Generate the top N principal components of the encoded representation of the input data for both the sudden and gradual datasets during the anomalous periods for each of the respective datasets.

In [30]:
sudden_anomalies = sudden_df.loc[lambda d: (d.date.dt.year == 2019) & (d.date.dt.month == 5), :]

gradual_anomalies = gradual_df.loc[lambda d: (d.date.dt.year == 2019) & 
                                   ((d.date.dt.month == 5) | (d.date.dt.month == 6) | 
                                    (d.date.dt.month == 7)), :]
sudden_anomalies_encoded = encoder_model.predict(clf.transform(sudden_anomalies[feature_cols]))
gradual_anomalies_encoded = encoder_model.predict(clf.transform(gradual_anomalies[feature_cols]))

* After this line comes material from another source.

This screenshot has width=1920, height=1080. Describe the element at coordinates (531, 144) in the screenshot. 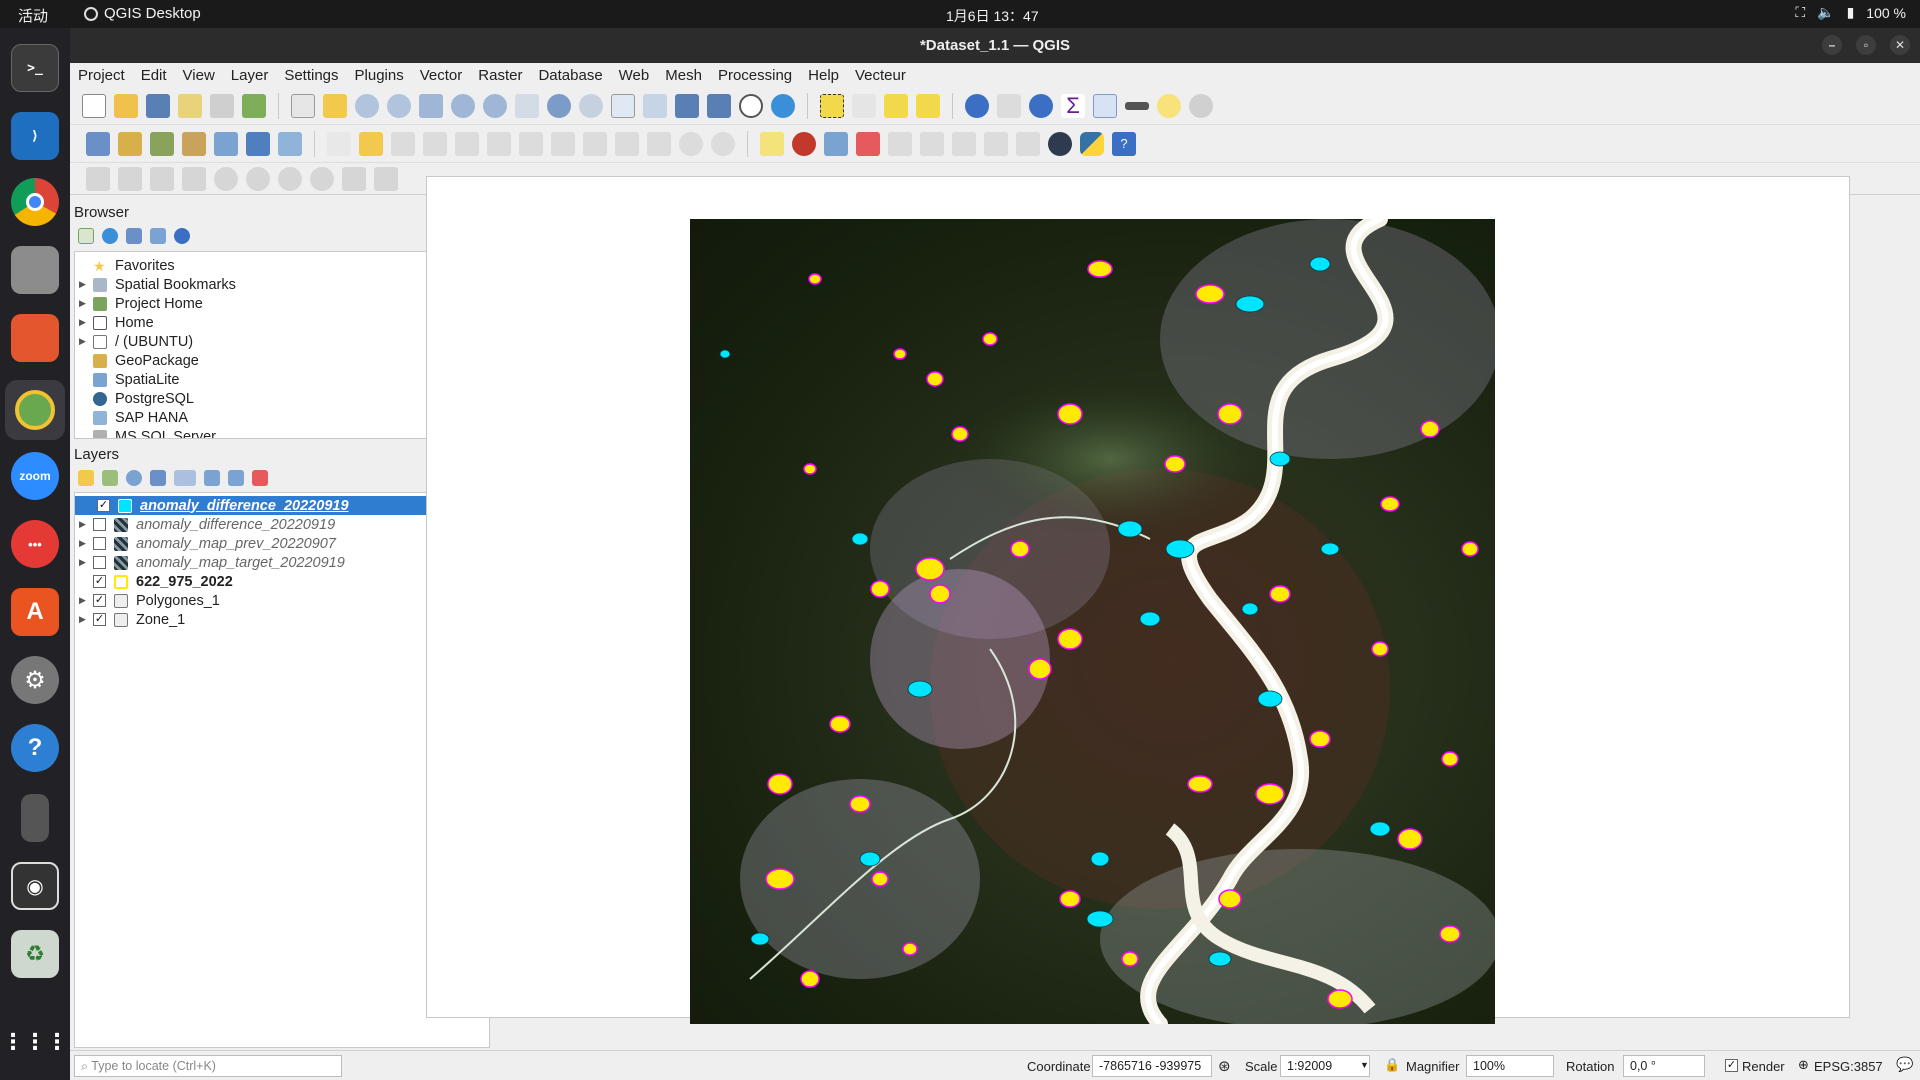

Generate principal components for **N = [2, 3, 4, 5]**

In [31]:
pca_components = [2, 3, 4, 5]
sudden_anomalies_pca = []
gradual_anomalies_pca = []

def pca_analysis(input, results, anomaly_type):
    for comp in pca_components: 
        pca = PCA(n_components = comp)
        pca_result = pca.fit_transform(input)
        print('{} - Cumulative explained variation for {} principal components: {}'.format(
            anomaly_type, comp, np.sum(pca.explained_variance_ratio_)))
        results.append(pca_result)

pca_analysis(sudden_anomalies_encoded, sudden_anomalies_pca, 'Sudden anomalies')
pca_analysis(gradual_anomalies_encoded, gradual_anomalies_pca, 'Gradual anomalies')

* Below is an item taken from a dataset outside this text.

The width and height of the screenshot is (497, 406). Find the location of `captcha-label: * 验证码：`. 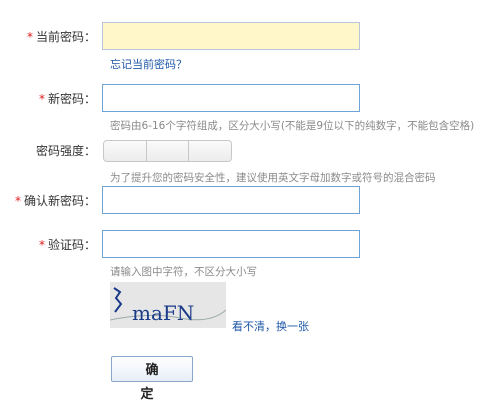

captcha-label: * 验证码： is located at coordinates (67, 245).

Sudden anomalies - Cumulative explained variation for 2 principal components: 0.9961084723472595
Sudden anomalies - Cumulative explained variation for 3 principal components: 0.9999396204948425
Sudden anomalies - Cumulative explained variation for 4 principal components: 0.9999906420707703
Sudden anomalies - Cumulative explained variation for 5 principal components: 0.9999988675117493
Gradual anomalies - Cumulative explained variation for 2 principal components: 0.9979403018951416
Gradual anomalies - Cumulative explained variation for 3 principal components: 0.9992831349372864
Gradual anomalies - Cumulative explained variation for 4 principal components: 0.9998731017112732
Gradual anomalies - Cumulative explained variation for 5 principal components: 0.9999879598617554


### Visualize the Principal Components for N = 3

Visualize the top 3 principal components of the encoded representation of the input data.

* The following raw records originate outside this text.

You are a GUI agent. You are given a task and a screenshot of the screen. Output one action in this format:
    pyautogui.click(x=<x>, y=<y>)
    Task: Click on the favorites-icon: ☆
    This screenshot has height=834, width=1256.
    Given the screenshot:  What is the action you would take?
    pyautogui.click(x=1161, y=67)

The 3-D plots show a clean separation between normal and anomalous points in the sudden dataset, whereas, for the gradual dataset you see a gradual separation at first then followed by a clean separation between the normal and anomalous points.

In [49]:
X_embedded1 = pd.DataFrame(sudden_anomalies_pca[1], columns=['X','Y', 'Z'])
X_embedded1['State'] = np.where(sudden_anomalies.anomaly_std, 'Failure', 'Normal')

X_embedded2 = pd.DataFrame(gradual_anomalies_pca[1], columns=['X','Y', 'Z'])
X_embedded2['State'] = np.where(gradual_anomalies.anomaly_cc, 'Failure', 'Normal')

from mpl_toolkits.mplot3d import Axes3D
fig = plt.figure(figsize=(10, 5))
ax1 = fig.add_subplot(121, projection='3d')
ax2 = fig.add_subplot(122, projection='3d')

ax1.set_title('Sudden anomalies readings', y=-0.12)
ax2.set_title('Gradual anomalies readings', y=-0.12)

colors_1 = ['red' if value == 'Failure' else 'blue' for value in X_embedded1.State.values]
ax1.scatter(X_embedded1.X.values, X_embedded1.Y.values, X_embedded1.Z.values, c=colors_1)

colors_2 = ['red' if value == 'Failure' else 'blue' for value in X_embedded2.State.values]
ax2.scatter(X_embedded2.X.values, X_embedded2.Y.values, X_embedded2.Z.values, c=colors_2)
#start, end = ax2.get_xlim()
#start, end = ax2.get_ylim()
ax2.xaxis.set_ticks(np.arange(-.7, 1.2, 0.4))
ax2.yaxis.set_ticks(np.arange(-.8, 0.8, 0.3))

from matplotlib.patches import Patch
from matplotlib.lines import Line2D

legend_elements = [Line2D([0], [0], marker='o', color='w', label='Normal', markerfacecolor='b', markersize=5), 
                  Line2D([0], [0], marker='o', color='w', label='Anomaly', markerfacecolor='r', markersize=5)]

ax1.legend(handles=legend_elements, loc='upper left', frameon=False)
ax2.legend(handles=legend_elements, loc='upper left', frameon=False)

plt.show()

<IPython.core.display.Javascript object>